極道シングルファザーの甘く危険な独占愛
「……私、兄に盗聴器を仕掛けられた時も、騙されて借金を押し付けられた時も……どうしてって思ったし、信じられないって思いました。でも……それでも、何か理由があるのかなって……そんな風に思ってしまう自分がいて……」

 羽衣子の話を昴は何も言わず、ただ黙って聞いていた。

「だから、会って直接聞けたらって思ってたんです……。
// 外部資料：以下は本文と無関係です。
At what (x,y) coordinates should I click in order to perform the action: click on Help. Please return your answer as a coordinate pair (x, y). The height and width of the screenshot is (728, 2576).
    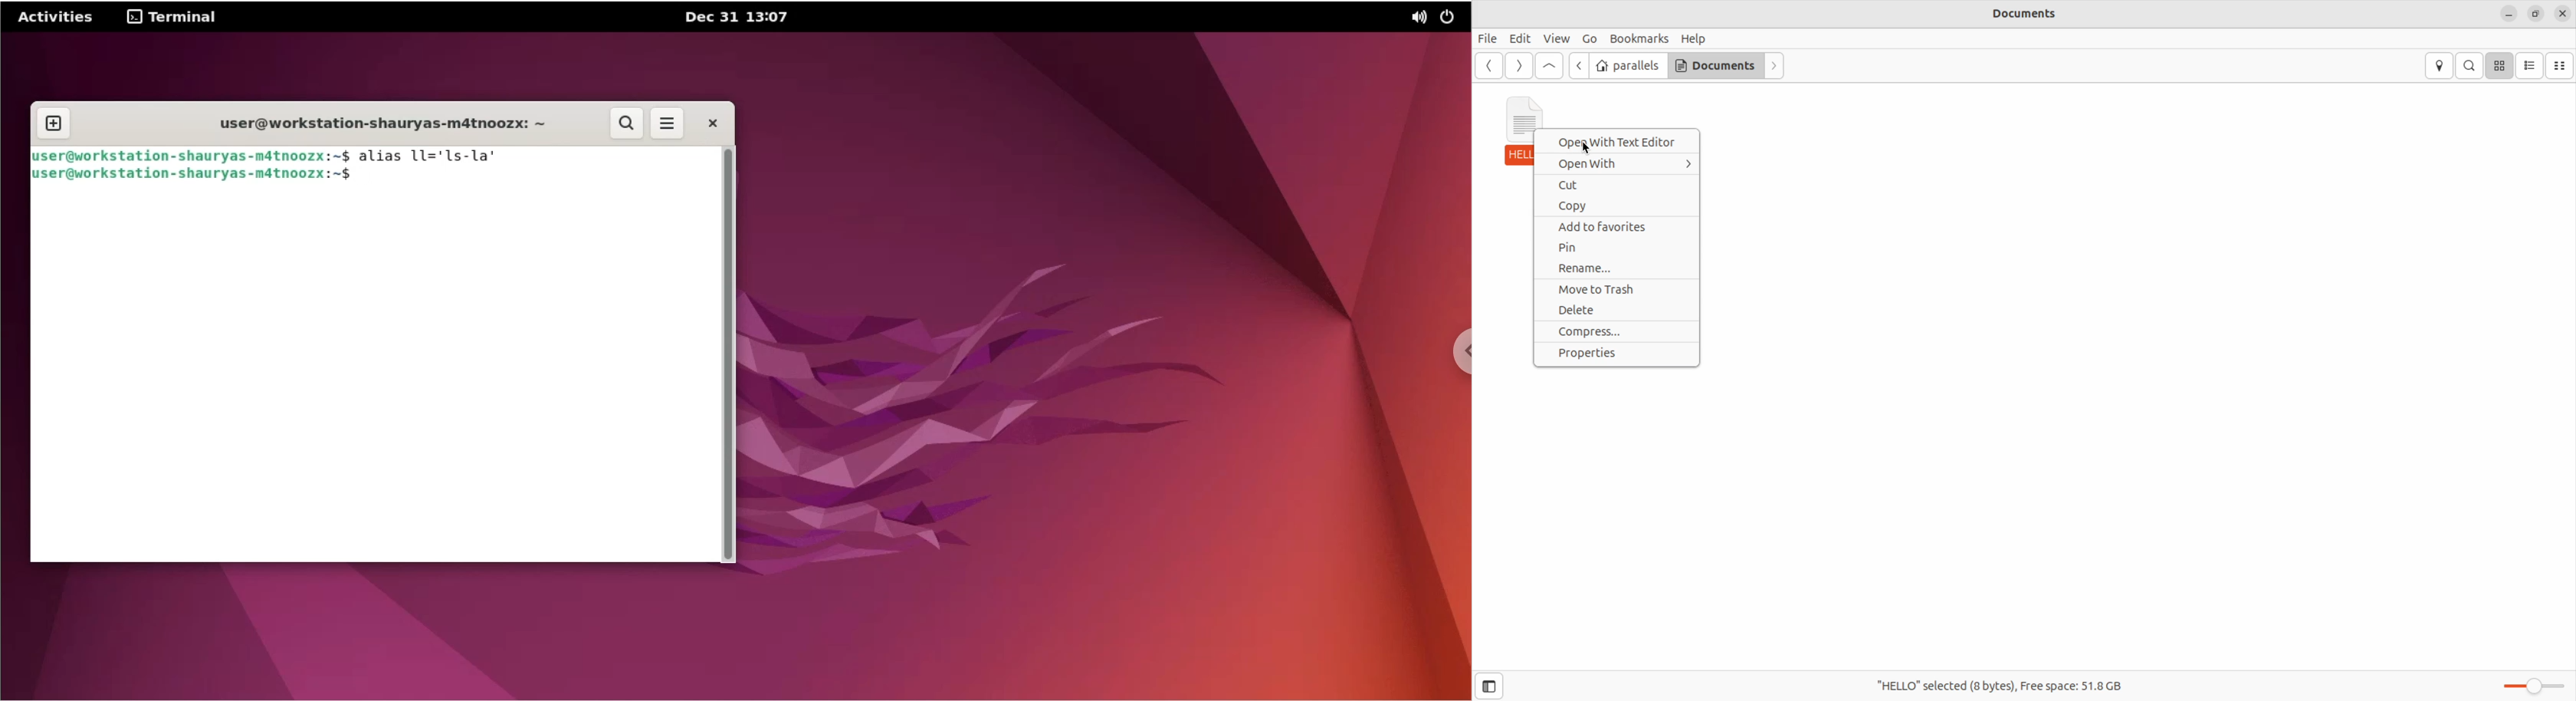
    Looking at the image, I should click on (1693, 38).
どうしてこんなことをしたのか、何か理由があるんじゃないかって……」

 そこまで言って、羽衣子の声が震えた。

「……でも……今日のことで、その気持ちは……無くなりました」

 ベランダから侵入してきた男たち。

 怯えて泣く希海の姿。

 自分たちを守ろうと傷付いた乙哉。

 あの光景が脳裏へ蘇り、羽衣子は小さく息を詰まらせた。

「私は、騙されても……危害を加えられても、仕方ないって思ってたんです」
「…………」
「でも、希海くんや広瀬さん、それに、京極さんにまで危険が迫るのは……見過ごせません……私のせいで、誰かが傷つくのは嫌なんです……」

 そう言って俯いた羽衣子を昴は静かに見つめ、そして、ゆっくり口を開く。

「……吾妻さんの思いは分かりました。ですが、それは私としても同じことです」

 その言葉に羽衣子が顔を上げる。

「俺からすれば、希海は勿論……貴方が傷つけられたら黙っていられません」
「…………っ」
「どんな理由があったとしても、騙していい理由にはならない。危害を加えていい理由にもならない。吾妻さん、貴方は本当に優し過ぎるんです」
「そんな、ことは……」
「貴方からすれば、お兄さんは血を分けた兄妹で……唯一の肉親かもしれない、けれど――」

 と、そこで言葉を切った昴は、少しだけ言いにくそうに言葉を続けていった。

「……お兄さんの方は、もう同じようには思っていないんじゃないかと……私は思います。本当に大切に思っているなら、貴方を危険に晒すような真似はしない」
「…………そう、ですよね……」

 昴の言葉を聞いた羽衣子は小さく頷いた。

 羽衣子自身、本当は分かっていたのだ。

 昔の優しかった兄は、もう居ないのだと。

 環境は人を変える。

 兄は、変わってしまったのだと。

 それでも信じたかった。

 心のどこかでは後悔しているのではないか。

 まだ、自分を妹として思ってくれているのではないか。

 そんな淡い期待を捨てきれなかった。

 けれど、今夜の出来事が全てを突き付けた。

 兄にとって今の自分は、“妹”ではない。

 金を得るための都合のいい駒で、利用価値のある道具、ただ、それだけなのだと。

「……ごめんなさい……」

 羽衣子は震える声で呟いた。

「私のせいで、京極さんや、希海くんや……組織の人たちまで巻き込んでしまって……」

 今回のことは全て自分が原因だと羽衣子は思っていた。

 自分と関わったせいで、皆が危険な目に遭っているのだと。

 けれど、実際にはもう話はそこまで単純では無かった。

 確かに発端は想汰が羽衣子を金の為に売ったことが始まりで、たまたま関わりがあった昴が羽衣子を放っておけずに今回の問題に入り込み、そこで七鳳組と敵対している稲見組が絡んでいたことを知った、それだけだったものの稲見組からすれば七鳳組の存在は邪魔以外の何物でもなく、組織同士が絡んでしまっている今、互いに後には引けないところまで来てしまっていたのだ。